Dezenove horas em ponto, o delegado designado para a Operação Licânialeaks pediu silêncio à plateia. Ladeado pelo juiz Dr. Luís de Oliveira e pelo cabo Jacinto Gamão. Sem meias palavras, o delegado foi direto ao assunto:
— A Justiça foi tão vítima quanto vocês. Erramos. Nenhum dos detidos na Operação Licânialeaks cometeu crime algum. Uma conspiração internacional bem urdida fez com que faltássemos com o povo de Licânia. Fomos salvos, graças à perspicácia e à inteligência do nosso juiz aqui presente. Nosso mais expresso pedido de perdão. Optamos por fazê-lo em público, porque, julgamos, é uma forma de nos retratarmos com toda esta comunidade. Defendi que era necessário que eu mesmo conduzisse tal explicação, porque coube a mim a missão de prender os supostos envolvidos. Ao cabo Jacinto Gamão, servidor público de alta cepa, não deve ser imposta nenhuma responsabilidade. Ele tão somente cumpriu com o seu dever. Seu assistente ad hoc, o senhor Adamastor Serbiatus Calvino, a quem muitos alcunham de Cambono, é um cidadão mui digno. Quero aproveitar a oportunidade para relacionar todos os erroneamente indigitados como devedores da Justiça.

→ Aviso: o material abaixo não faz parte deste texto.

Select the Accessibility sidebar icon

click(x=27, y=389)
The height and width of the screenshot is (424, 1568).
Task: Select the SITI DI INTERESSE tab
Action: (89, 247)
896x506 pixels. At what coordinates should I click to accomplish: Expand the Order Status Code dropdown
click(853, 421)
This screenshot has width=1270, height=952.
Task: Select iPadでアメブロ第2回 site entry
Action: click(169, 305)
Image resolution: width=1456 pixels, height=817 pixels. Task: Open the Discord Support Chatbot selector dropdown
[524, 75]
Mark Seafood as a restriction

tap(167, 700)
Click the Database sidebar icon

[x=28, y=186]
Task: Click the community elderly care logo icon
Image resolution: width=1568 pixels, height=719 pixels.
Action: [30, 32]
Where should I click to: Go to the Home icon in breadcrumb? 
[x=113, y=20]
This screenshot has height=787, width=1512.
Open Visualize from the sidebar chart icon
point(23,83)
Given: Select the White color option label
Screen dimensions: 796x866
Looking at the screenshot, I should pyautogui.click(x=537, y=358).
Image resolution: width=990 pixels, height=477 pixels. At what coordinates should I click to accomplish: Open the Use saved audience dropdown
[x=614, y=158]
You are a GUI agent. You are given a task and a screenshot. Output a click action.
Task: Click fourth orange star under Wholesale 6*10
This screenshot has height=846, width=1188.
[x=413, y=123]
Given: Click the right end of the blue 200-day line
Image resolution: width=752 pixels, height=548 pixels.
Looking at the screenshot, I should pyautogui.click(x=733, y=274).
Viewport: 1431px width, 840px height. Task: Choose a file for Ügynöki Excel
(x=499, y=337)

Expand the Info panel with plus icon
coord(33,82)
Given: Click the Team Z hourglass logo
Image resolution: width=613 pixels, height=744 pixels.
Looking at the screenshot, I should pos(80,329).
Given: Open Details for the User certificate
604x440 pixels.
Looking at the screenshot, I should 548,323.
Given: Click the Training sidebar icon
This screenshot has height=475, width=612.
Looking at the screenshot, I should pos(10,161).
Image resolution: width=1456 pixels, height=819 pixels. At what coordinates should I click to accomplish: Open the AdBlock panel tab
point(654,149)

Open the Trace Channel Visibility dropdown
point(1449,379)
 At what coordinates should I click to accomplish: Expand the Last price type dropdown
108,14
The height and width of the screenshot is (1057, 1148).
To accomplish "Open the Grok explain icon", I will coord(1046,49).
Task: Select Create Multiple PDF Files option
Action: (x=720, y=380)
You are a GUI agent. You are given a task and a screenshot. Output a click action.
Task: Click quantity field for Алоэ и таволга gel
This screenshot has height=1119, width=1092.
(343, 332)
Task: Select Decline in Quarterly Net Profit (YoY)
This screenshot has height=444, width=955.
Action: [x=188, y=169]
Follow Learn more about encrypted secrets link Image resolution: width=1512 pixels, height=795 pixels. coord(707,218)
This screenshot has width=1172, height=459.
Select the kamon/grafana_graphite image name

E, com uma voz singular, que exalava o incenso do perdão público, foi nominando, um a um, os que se encontravam, até a noite anterior, detidos na cadeia pública:
— Senhor Raul, Coronel João Batista Ferrado, senhor Paulino Marlley, Senhor José Aguiar, Senhor José Alves...
De início, houve silêncio. Com pouco, puxado por quem não se sabe ainda, os perdoados foram saudados com um “pinicaço”. Sim, entre vivas e urras, um efusivo “pinicaço”. Todos aqueles os quais trouxeram o tal instrumento de alívio, cuidaram de esvaziá-los, e levantaram os mesmos entre a multidão, a baterem neles com suas bengalas, numa alegria de remissão incomum. De quando em vez, respingava umas gotas de urina sobre a assistência, contudo a alegria era tamanha que eles nem se importaram com tão estranho batismo.
Pompílio Traquino, o decano repórter policial da TV Xereta, cobria a matéria de longe, com um olho posto na cobertura da matéria e o outro, ressabiado que ainda estava, na direção do cacete de juá do Cabo Jacinto Gamão.
Houve um momento de muita apreensão na Praça e, diria até, de suspense, quando Seu Raul, cuja banca do jogo do bicho havia sido o foco das denúncias ou o leitmotiv para alguns dos nossos capítulos, pediu a palavra:
— Fiquei muito sentido. Muito sentido, não posso negar, quando me levaram preso. Pior, não me imaginava nunca por detrás das grades.
Uma lágrima traiçoeira escorregou pela face marcada pelas rugas do velho senhor. A plateia, como se em solidariedade, lacrimejou também.
— Lá — continuou Raul —, quando me vi cercado de vários amigos e outros por mim pouco conhecidos, descobri que a vida não se resume apenas a minha pensão nem a minha banca de jogos. Na solidão, meu povo, se conhece o tutano dos verdadeiros homens. Nesses poucos dias, senti saudade dos meus. Isto não posso negar. Sem falar da minha rede, do meu canto, da minha querida companheira.
Outra lágrima no orador. Outra lágrima na face dos presentes.
— Depois de tudo o que ouvi aqui. Depois de tudo o que eu vivi lá. Eu... perdoo. E tenho dito.
Neste exato momento, a irradiadora sapecou um forró pé de serra, na voz e na cadência da sanfona do inesquecível Dominguinhos: “Olha que isso aqui tá muito bom/ Isso aqui tá bom demais...”
Menino, foi como se um tiro na boiada. As meninas do Caneco Amassado levantaram a saia, tiraram os marmanjos para dançar... e tudo caiu numa festa braba. Rolou a noite toda. Dela, segundo relatos duvidosos dos historiadores provincianos, participaram velhos, jovens, crianças, cachorros e papagaios.
Nada melhor para expiar a dor e o sofrimento do nordestino, bem como para agir como unção de um novo tempo, de que uma boa festança.
Licânia amanheceu como se com a moral lavada e enxaguada. Os burros, na Praça do Poeta; as lavadeiras, rumo à Pedra da Luzia; os comerciantes, a se prepararem para a feira. O sino da Matriz ainda silente, como se com preguiça de acordar aquele povo depois de tão sublime conciliação.